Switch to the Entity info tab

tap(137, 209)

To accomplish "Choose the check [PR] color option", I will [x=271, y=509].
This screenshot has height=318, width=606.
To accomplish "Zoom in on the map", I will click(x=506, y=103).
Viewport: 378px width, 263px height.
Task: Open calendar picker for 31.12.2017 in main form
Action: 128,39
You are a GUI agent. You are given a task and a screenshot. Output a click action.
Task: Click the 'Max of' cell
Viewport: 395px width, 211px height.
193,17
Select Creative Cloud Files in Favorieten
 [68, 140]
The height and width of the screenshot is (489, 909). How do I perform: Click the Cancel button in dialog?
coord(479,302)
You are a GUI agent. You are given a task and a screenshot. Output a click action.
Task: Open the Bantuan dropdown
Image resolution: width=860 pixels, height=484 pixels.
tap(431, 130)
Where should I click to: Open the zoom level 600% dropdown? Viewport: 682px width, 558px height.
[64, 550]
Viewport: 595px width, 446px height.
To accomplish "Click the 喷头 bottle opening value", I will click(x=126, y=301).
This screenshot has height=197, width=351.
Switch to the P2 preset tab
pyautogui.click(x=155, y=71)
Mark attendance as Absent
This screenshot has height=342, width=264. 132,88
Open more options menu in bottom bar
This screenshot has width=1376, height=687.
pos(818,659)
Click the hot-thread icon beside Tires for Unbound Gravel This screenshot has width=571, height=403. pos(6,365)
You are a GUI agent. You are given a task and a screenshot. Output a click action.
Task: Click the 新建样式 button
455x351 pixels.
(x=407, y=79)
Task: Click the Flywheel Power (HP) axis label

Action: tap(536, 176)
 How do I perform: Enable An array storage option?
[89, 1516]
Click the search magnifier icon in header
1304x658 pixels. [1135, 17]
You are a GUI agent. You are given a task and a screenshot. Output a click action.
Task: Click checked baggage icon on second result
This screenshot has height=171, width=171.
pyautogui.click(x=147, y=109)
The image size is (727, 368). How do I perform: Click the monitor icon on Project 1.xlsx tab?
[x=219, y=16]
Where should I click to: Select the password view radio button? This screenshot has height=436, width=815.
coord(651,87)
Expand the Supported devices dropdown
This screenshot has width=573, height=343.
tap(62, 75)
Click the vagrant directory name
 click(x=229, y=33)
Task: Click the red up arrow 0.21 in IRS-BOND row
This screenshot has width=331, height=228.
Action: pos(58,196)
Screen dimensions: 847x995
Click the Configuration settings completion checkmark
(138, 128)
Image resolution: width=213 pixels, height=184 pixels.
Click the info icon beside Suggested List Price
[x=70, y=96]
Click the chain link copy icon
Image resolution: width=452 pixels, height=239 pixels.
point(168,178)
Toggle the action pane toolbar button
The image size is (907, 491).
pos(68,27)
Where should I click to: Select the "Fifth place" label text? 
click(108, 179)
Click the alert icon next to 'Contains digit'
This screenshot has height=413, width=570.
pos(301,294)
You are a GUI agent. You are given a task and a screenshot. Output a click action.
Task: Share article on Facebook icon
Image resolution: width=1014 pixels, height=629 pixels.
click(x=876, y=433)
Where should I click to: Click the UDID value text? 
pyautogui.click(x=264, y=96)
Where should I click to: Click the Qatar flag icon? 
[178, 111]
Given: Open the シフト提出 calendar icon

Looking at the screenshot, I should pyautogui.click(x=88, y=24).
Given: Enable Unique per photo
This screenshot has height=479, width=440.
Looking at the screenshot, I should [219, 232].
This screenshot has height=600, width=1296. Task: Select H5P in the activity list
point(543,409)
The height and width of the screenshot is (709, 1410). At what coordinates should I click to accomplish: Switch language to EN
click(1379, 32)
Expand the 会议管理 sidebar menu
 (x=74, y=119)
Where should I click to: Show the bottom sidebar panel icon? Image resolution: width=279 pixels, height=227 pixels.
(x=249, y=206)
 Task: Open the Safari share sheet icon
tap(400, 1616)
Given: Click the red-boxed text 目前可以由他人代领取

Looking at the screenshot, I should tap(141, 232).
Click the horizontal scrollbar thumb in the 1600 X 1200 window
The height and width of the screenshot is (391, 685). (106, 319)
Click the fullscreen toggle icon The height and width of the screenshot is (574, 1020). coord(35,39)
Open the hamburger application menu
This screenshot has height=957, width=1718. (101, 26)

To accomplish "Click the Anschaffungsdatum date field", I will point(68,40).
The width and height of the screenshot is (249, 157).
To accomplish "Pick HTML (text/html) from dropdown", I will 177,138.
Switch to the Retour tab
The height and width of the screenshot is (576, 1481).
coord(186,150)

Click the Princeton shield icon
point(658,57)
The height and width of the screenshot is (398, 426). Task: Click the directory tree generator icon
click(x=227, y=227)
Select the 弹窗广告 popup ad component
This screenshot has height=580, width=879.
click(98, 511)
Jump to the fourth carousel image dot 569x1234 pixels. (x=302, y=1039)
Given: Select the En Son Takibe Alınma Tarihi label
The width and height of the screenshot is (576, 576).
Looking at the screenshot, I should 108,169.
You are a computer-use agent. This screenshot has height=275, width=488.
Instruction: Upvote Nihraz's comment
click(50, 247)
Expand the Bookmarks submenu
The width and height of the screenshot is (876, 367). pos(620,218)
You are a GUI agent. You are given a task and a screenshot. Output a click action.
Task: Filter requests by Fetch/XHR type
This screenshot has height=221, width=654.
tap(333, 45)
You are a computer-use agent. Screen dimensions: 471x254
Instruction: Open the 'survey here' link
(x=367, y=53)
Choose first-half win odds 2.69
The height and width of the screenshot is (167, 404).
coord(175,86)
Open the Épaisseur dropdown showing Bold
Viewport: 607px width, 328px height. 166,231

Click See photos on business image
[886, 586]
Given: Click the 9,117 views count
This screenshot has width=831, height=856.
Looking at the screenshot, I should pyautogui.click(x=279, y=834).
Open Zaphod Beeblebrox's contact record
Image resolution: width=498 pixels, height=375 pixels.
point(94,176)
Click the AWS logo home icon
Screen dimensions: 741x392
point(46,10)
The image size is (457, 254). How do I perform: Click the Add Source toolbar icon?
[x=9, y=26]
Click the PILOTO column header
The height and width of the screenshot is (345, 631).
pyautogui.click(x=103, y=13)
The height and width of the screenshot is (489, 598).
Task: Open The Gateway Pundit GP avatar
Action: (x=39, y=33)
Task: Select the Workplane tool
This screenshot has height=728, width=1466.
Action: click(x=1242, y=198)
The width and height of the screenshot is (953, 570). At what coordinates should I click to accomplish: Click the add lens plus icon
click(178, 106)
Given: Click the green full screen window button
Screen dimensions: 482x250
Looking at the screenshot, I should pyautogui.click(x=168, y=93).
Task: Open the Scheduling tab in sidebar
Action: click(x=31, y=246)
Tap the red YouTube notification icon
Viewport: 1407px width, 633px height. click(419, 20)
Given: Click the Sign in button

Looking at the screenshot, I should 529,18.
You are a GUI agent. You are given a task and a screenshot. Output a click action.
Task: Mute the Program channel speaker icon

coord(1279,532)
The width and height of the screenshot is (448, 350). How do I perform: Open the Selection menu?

_THE PROBLEM_:
Copy every line of the listing where the word "computer" appears.

_RESULT OF THIS EXERCISE_:
You are a computer-use agent. This screenshot has height=275, width=488.
You are a computer-use agent. Screen dimensions: 471x254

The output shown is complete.